• [DOCUMENT SECTION]:
"""
The concept of cooperative solidarity is slowly emerging in dementia care, and the NCoB’s recent Dementia Report can be seen as a proof of this process. Its authors use the concept of solidarity in the field of bioethics, medicine and healthcare in a creative way, thus proving that it is still a powerful and inspiring idea that can operate as an engine of change. They define it briefly as the conviction that ‘we are all “fellow-travellers” and that we have duties to support and help each other and in particular those who cannot readily support themselves’.[29]
This definition can be completed by the one proposed in another NCoB report, dedicated this time entirely to the concept of solidarity. Solidarity, it asserts, means shared practices reflecting a collective commitment to bear the ‘costs’ (financial, social, emotional or otherwise) of assisting others, which follows from the recognition of sameness or similarity in at least one relevant respect.[30] This definition clearly shows that the authors of both reports think about solidarity in a cooperative way, as primarily a relation between symmetrical fellowship and collective commitment, following from some form of similarity or commonality (shared identity, common cause, common values) with the secondary obligation to bear the mutual costs. It is undeniably true that solidarity finds expression in emergency situations, when we have to help one another and prove the authenticity of our collective commitment to carry mutual burdens (‘solidarity in need is solidarity indeed’, as it has already been said). One such emergency is the challenging situation of dementia. However, even if people so affected are in a situation of dependence, vulnerability and the aforementioned asymmetry, the authors of the report rightly emphasize their cooperative potential, writing that ‘those receiving care and support should not be seen simply as people with particular rights or as victims of a disease or disability, but rather as citizens with both their own needs and a societal role’. It is clear that this kind of solidarity should not be provided out of pity or mercy towards dementia sufferers, but from recognition of their still valid social role and the reciprocal contribution they can make.
"""
• [PROVIDED MATERIAL]:
"""
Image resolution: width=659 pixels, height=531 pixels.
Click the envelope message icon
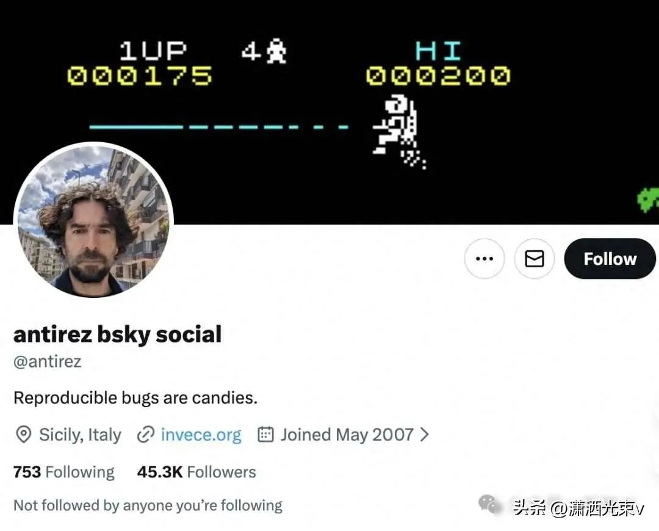[x=534, y=259]
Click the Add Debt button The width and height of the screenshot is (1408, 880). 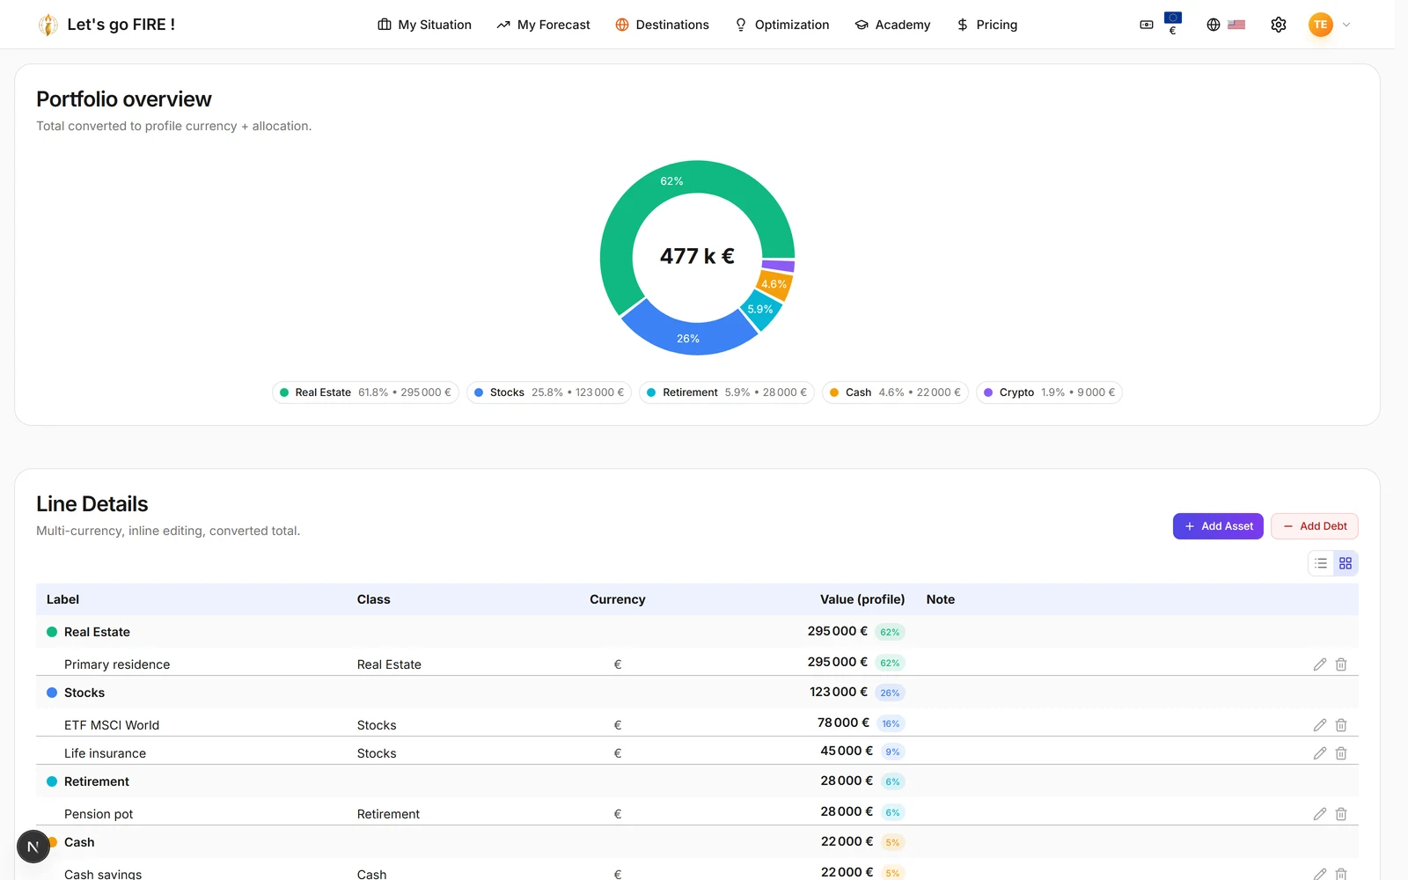click(x=1315, y=526)
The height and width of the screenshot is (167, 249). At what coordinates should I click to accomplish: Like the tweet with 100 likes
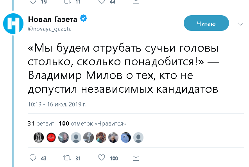click(x=101, y=158)
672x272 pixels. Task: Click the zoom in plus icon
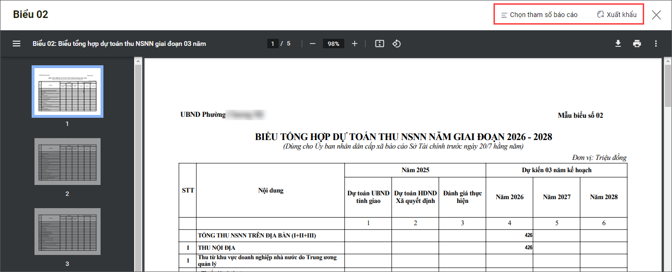coord(355,44)
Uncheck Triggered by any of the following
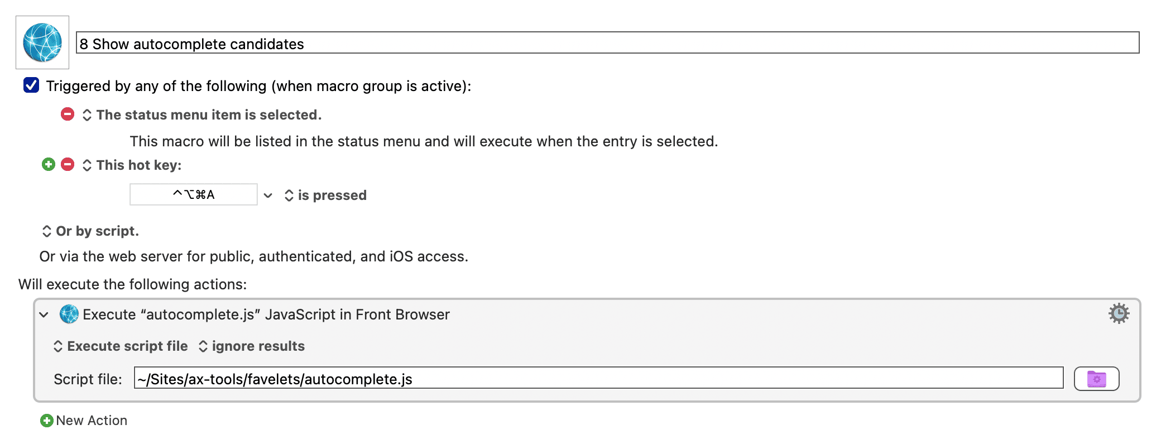1161x439 pixels. click(32, 85)
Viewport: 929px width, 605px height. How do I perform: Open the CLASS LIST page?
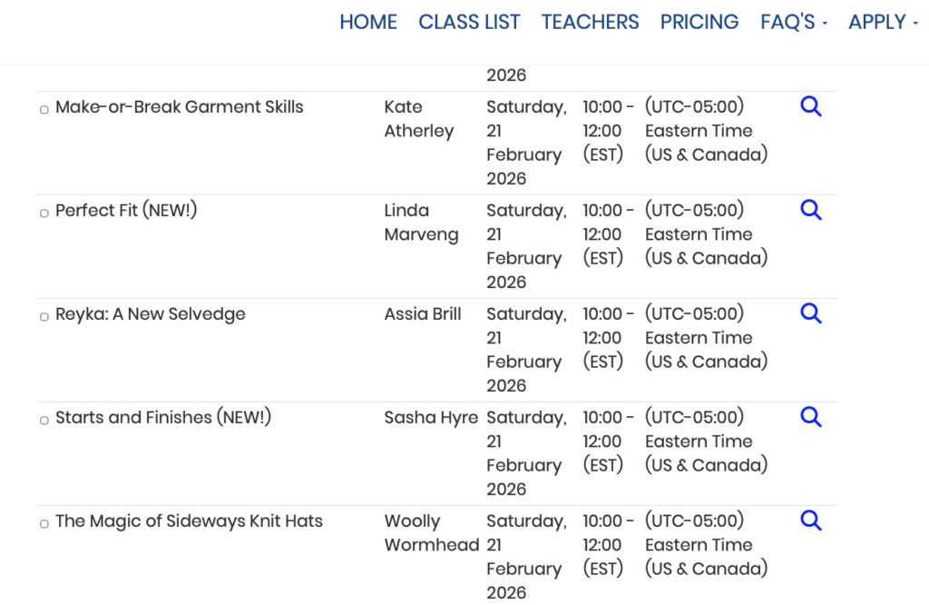pyautogui.click(x=469, y=22)
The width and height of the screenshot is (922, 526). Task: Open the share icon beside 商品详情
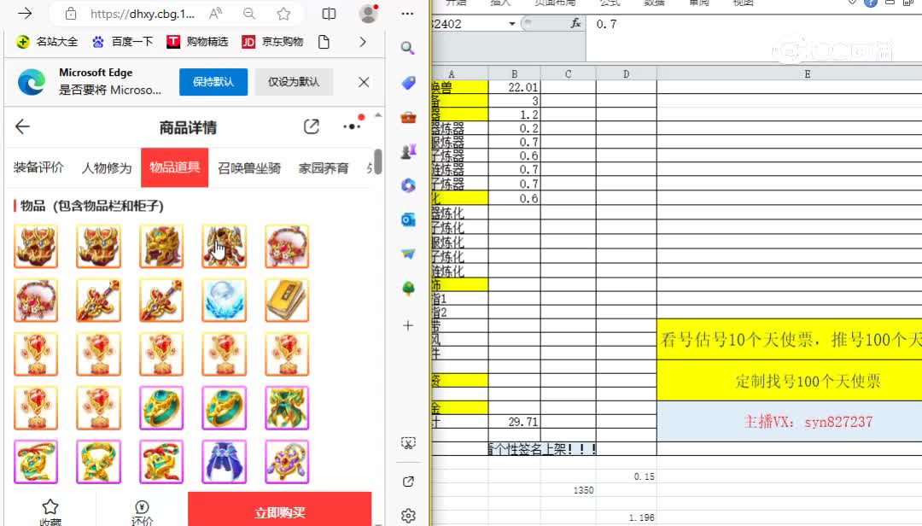point(311,126)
"""
• [WORK TO COMPLETE]:
1. Please list the forms of similarity or commonality that the passage on solidarity in dementia care names in parentheses.
2. Answer each question from the passage on solidarity in dementia care, one answer per line, marked as the questions are:
(a) Under the Dementia Report's definition, whom do we have duties to support and help?
(b) Under the definition from the NCoB report devoted to solidarity, what does solidarity follow from?
(c) Out of what should this kind of solidarity not be provided?
3. Extend the passage on solidarity in dementia care with one more paragraph that follows on from its final sentence.

• [RESULTS]:
1.
shared identity
common cause
common values

2.
(a) Each other, and in particular those who cannot readily support themselves.
(b) The recognition of sameness or similarity in at least one relevant respect.
(c) Pity or mercy towards dementia sufferers.

3.
The authors of the Dementia Report propose a different model of solidarity in healthcare than that provided under its traditional welfare-based understanding. Collective commitment to bear the costs is not exhausted by tax collection, through which administrative help and institutional benevolence are then financed. Although institutional help is indispensable (especially in the last stage of dementia), reducing the content of solidarity to a formal arrangement would deepen the feeling of helplessness felt by people touched by dementia, as well as their relatives. This would result in their further exclusion from ‘normal’ social life, which for a long part of dementia’s development could be avoided. The authors of the Dementia Report therefore propose a twofold model of cooperative solidarity, which corresponds to its general features, as described above. This model requires, firstly, the provision of a decent minimum of professional help for those who cannot readily help themselves, and then direct themselves for help to those who already do help in a spontaneous, benevolent and natural way, namely informal family carers. In this cooperative vision, it does not suffice for solidarity to establish institutions of formal care, but requires above all the building of channels of cooperation between the different care providers, including those who have become dependent and frail in their ‘normal’ social life as far as possible. The state, with its administrative powers, fulfils here only a subsidiary, cooperative role.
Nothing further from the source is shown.